No end to strike as Varsities accused of withholding cash

University lecturers demonstrate in Nairobi streets where they petitioned Deputy President William Ruto’s office to intervene in CBA Negotiations. [Photo by Willis Awandu/Standard]

The ongoing strike in public universities took a turn as lecturers and workers unions threatened to go to court over withheld monthly deductions.

The University Academic Staff Union (Uasu) and the Kenya Universities Staff Union (Kusu) have accused some universities of deducting tax, pensions and medical insurance every month but not remitting to the relevant agencies.

Also withheld are co-operative society savings deductions and bank loans. As a result, the affected university staff cannot access medical services or loans.

The details emerged when officials from the two unions appeared before the Senate Education Committee yesterday.

Third party

The unions have threatened to go to court to claim third-party deductions running into billions of shillings.

“We are instructing all our chapters to go to court to sort out this mess,” Uasu Secretary General Constantine Wasonga told the senators.

He said failure by the universities to remit the deductions was causing university workers untold pain and suffering.

“A professor is told he cannot be (medically) treated because his employer has not paid money; workers cannot get loans from their co-operative societies; this is causing us embarrassment," he said.

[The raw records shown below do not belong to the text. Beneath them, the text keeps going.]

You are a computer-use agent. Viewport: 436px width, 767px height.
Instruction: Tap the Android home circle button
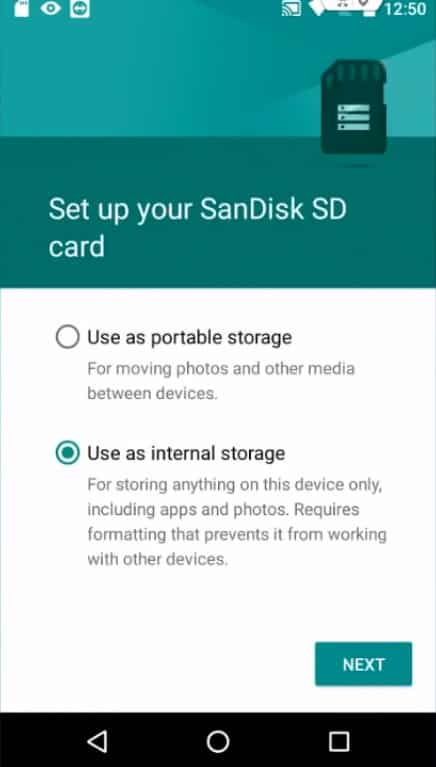pos(218,741)
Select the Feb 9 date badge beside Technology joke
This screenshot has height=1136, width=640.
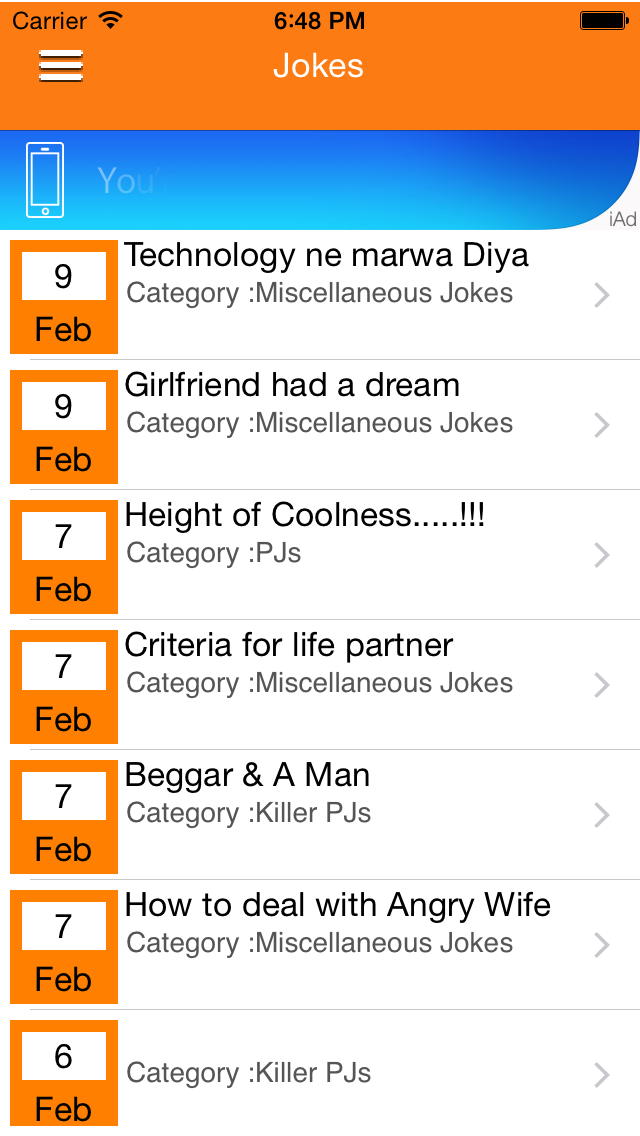[63, 297]
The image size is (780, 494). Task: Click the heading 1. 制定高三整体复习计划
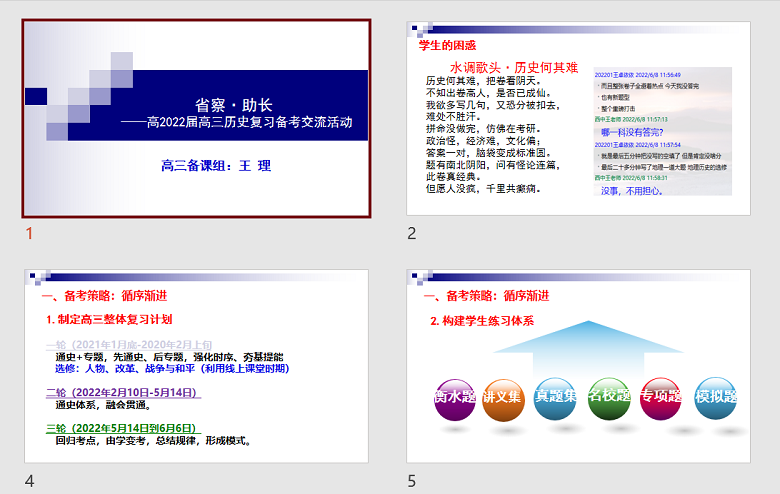(109, 319)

The senators heard that Moi University owed workers about Sh600 million in third-party deductions.

The unions further said that Technical University of Kenya owed various agencies more than Sh200 million.

Egerton University, Jomo Kenyatta University of Agriculture and Technology, and University of Nairobi were also mentioned.

On the strike, Uasu and Kusu said several false starts in negotiation meetings for the new collective bargaining agreement covering the 2017-2021 period, as well as empty promises from the Government had pushed them to the streets.

The unions further accused vice chancellors of delaying talks to negotiate for capitation adjustments to be part of the CBA.

Funding gap

The committee heard that a funding gap had occasioned the current trend where universities have arrears in statutory deductions.

“What is shocking us is that with all these blunders, no State agency has even raised any concerns. Kenya Revenue Authority, for instance - why have they not moved swiftly to collect these monies?” asked Dr Wasonga.

Committee chairman Christopher Langat said the legislators would summon all university managers whose institutions had defaulted on the statutory deductions.

Nyamira Senator Okong'o Omogeni said the committee would take over the matter, terming it criminal.